As the group make their way into the mall, one of the boys named Calvin (he’ll be our hero, which is the only reason I wasted my time looking up this character name) stumbles upon a girl burglarising a bowling alley. This is Spider aka Linnea Quigley in one of her few fully-clothes roles.
Up until this point, Sorority Babes plays it pretty straight as far as its plot-line goes. It’s even a bit fun. But everything goes in a very, very strange direction once they steal their trophy.
One of the nerds drops the trophy and the room fills with fog. Out of the trophy comes a jive-talking imp. Why is there an imp in this horror movie? “Because 80s” is probably the only satisfactory answer, but I’m sure there’s also probably some story about a friend of the screenwriter’s or director’s who had a puppeteer friend who was desperate to get work. So in the name of achieving your dreams, I’ll let this one go.

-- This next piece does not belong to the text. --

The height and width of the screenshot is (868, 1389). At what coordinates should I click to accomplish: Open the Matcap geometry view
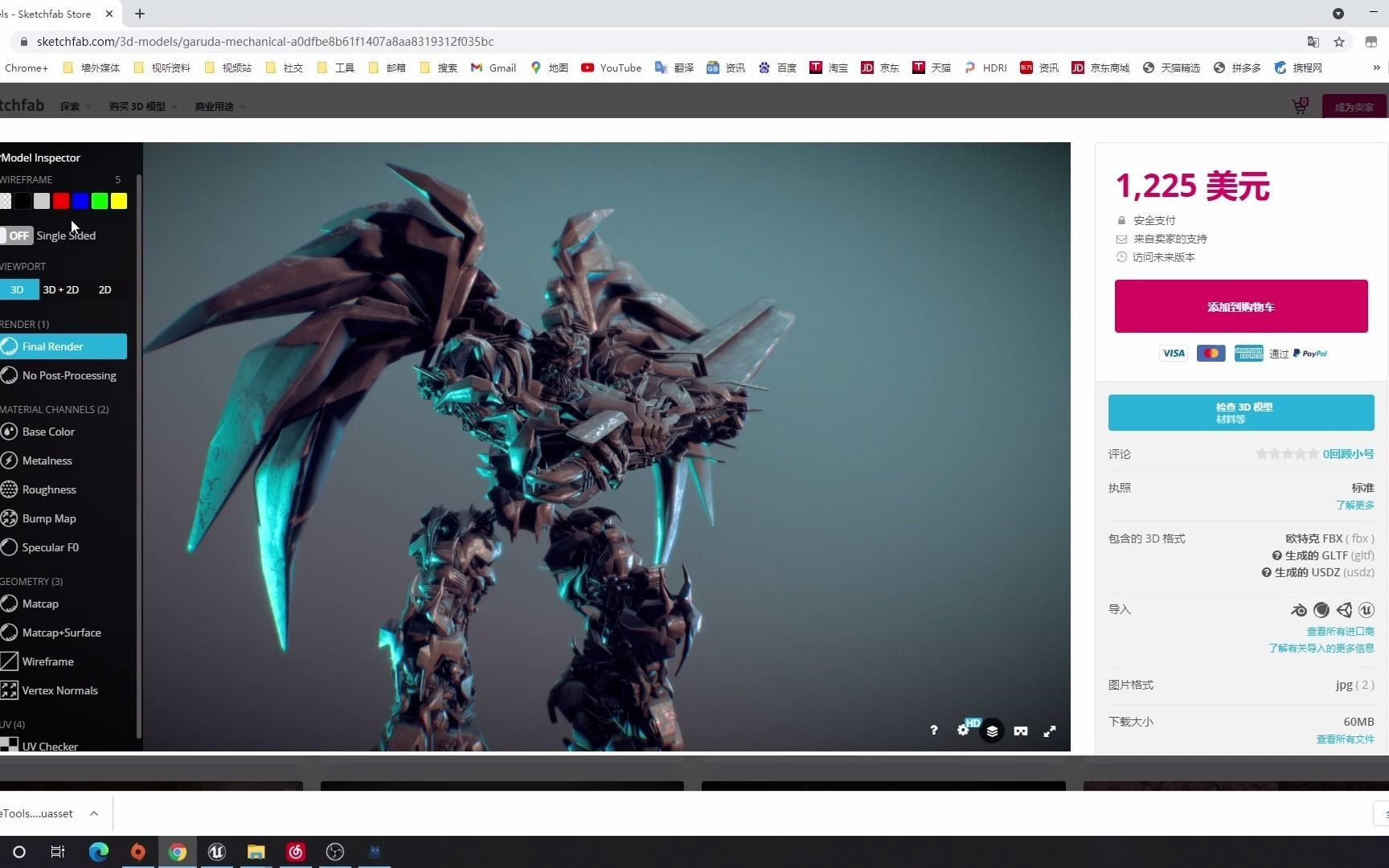[x=40, y=604]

This isn’t any ordinary imp, of course. He grants wishes! One asks for gold, one to be prom queen and another to get laid. All pretty lame wishes, actually, but since the character merit is not judged on intelligence, I will have to let this slide as well.
Things go south aft this, of course, because whenever you find an imp in a bowling trophy, it can only spell trouble. Two of the wishes quickly revert to crap (wood instead of gold and a tattered prom dress, but strangely enough the girl possessed to be randy never stops throughout the movie), and then the imp turns Babs’s two henchbitches into demons. Well, one is the bride of Frankenstein and I’m still really not sure why.
Babs attempts an escape, but she’s electrocuted and knocked out. The rest of the kids begin to panic when the demons begin their attack. Poor comedy relief boy is picked-off first and has his head used as a bowling ball. Turns out demons can’t bowl, though, so I guess that’s one thing some of us have over them.
See, I thought “sadistic sorority girl terrorises others in mall” actually sounded fun. This imp thing, though, is a real pain in my ass. He just keeps talking. But the puppet looks so crap, that I find him more irritating than anything else.
Linnea and Calvin (who is essentially a taller Corey Feldman in Stand By Me) become the brains of the operation somehow. But they pretty much blow at trying to save their friends. There are multiple scenes where the two just sit on random floors together instead of trying to find the others to take the demons and the imp down together. I suppose this was a way of building some sort of romance? I personally don’t find the murder of others terribly romantic, but if it works – hey.
The two stumble upon a janitor, who is some sort of weird sub-plot in the movie. I think he’s meant to be funny, but I didn’t understand much of what he said throughout the film, so I tried to shut him out as much as humanly possible. But he has the backstory to the imp getting trapped in the trophy. This is also not interesting. After listening to the older man carry on, Spider and Clavin take off to finally kill off some demons. At this point Babs has also become a demon, but mostly looks like Lita Ford.
Other than the imp, this movie pretty much plays out how most slashers play out. But I did love the Buffy the Vampire Slayer movie type ending. Nothing makes me feel more satisfied by a movie than watching a motorcycle-driving, bowling alley-robbing babe drive off into the sunset with her new romantic interest.
Sorority Babes in the Slimeball Bowl-O-Rama is probably one of the strangest slashers I have ever seen. But it was the late 80s, so anything goes. It’s part raunchy slasher, part comedy, and also part puppet show. Sometimes it works, while other times… meh.
Most of the movie is ruined by the quality. It’s so damn dark I spent most of the film not really understanding what was going on. There’s even a point where Linnea goes “look at this!” and I know there’s something in her hand, but I definitely can’t see what it is, so I just assume it’s another bowling trophy (but I do learn it’s a knife, which I suppose would have been a better guess).